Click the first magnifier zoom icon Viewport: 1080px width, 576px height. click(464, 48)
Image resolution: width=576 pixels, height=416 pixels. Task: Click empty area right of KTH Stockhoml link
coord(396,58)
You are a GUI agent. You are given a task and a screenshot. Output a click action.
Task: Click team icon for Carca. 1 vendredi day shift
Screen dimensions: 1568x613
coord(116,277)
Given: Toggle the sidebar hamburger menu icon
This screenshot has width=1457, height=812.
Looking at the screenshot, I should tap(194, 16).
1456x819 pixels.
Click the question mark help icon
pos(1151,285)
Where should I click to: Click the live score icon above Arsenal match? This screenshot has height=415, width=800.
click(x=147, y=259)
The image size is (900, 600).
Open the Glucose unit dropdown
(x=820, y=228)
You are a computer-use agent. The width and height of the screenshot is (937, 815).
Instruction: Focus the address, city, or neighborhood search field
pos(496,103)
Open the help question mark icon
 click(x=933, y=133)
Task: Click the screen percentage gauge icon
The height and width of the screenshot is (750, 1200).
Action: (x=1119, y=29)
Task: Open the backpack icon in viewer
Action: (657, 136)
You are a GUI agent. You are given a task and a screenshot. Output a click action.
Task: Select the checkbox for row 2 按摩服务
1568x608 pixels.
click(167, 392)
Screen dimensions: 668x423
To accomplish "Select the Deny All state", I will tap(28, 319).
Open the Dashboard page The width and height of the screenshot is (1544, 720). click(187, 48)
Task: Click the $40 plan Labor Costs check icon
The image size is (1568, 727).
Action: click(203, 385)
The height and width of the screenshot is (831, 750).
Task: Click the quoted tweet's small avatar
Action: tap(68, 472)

# # # # #

**Do this**
Recast every line of the items above as a Markdown table with two columns, Row and Line. Number each row and leave out any blank lines.

**Solved problem**
| Row | Line |
|---|---|
| 1 | Click the first magnifier zoom icon Viewport: 1080px width, 576px height. click(464, 48) |
| 2 | Image resolution: width=576 pixels, height=416 pixels. Task: Click empty area right of KTH Stockhoml link |
| 3 | coord(396,58) |
| 4 | You are a GUI agent. You are given a task and a screenshot. Output a click action. |
| 5 | Task: Click team icon for Carca. 1 vendredi day shift |
| 6 | Screen dimensions: 1568x613 |
| 7 | coord(116,277) |
| 8 | Given: Toggle the sidebar hamburger menu icon |
| 9 | This screenshot has width=1457, height=812. |
| 10 | Looking at the screenshot, I should tap(194, 16). |
| 11 | 1456x819 pixels. |
| 12 | Click the question mark help icon |
| 13 | pos(1151,285) |
| 14 | Where should I click to: Click the live score icon above Arsenal match? This screenshot has height=415, width=800. |
| 15 | click(x=147, y=259) |
| 16 | The image size is (900, 600). |
| 17 | Open the Glucose unit dropdown |
| 18 | (x=820, y=228) |
| 19 | You are a computer-use agent. The width and height of the screenshot is (937, 815). |
| 20 | Instruction: Focus the address, city, or neighborhood search field |
| 21 | pos(496,103) |
| 22 | Open the help question mark icon |
| 23 |  click(x=933, y=133) |
| 24 | Task: Click the screen percentage gauge icon |
| 25 | The height and width of the screenshot is (750, 1200). |
| 26 | Action: (x=1119, y=29) |
| 27 | Task: Open the backpack icon in viewer |
| 28 | Action: (657, 136) |
| 29 | You are a GUI agent. You are given a task and a screenshot. Output a click action. |
| 30 | Task: Select the checkbox for row 2 按摩服务 |
| 31 | 1568x608 pixels. |
| 32 | click(167, 392) |
| 33 | Screen dimensions: 668x423 |
| 34 | To accomplish "Select the Deny All state", I will tap(28, 319). |
| 35 | Open the Dashboard page The width and height of the screenshot is (1544, 720). click(187, 48) |
| 36 | Task: Click the $40 plan Labor Costs check icon |
| 37 | The image size is (1568, 727). |
| 38 | Action: click(203, 385) |
| 39 | The height and width of the screenshot is (831, 750). |
| 40 | Task: Click the quoted tweet's small avatar |
| 41 | Action: tap(68, 472) |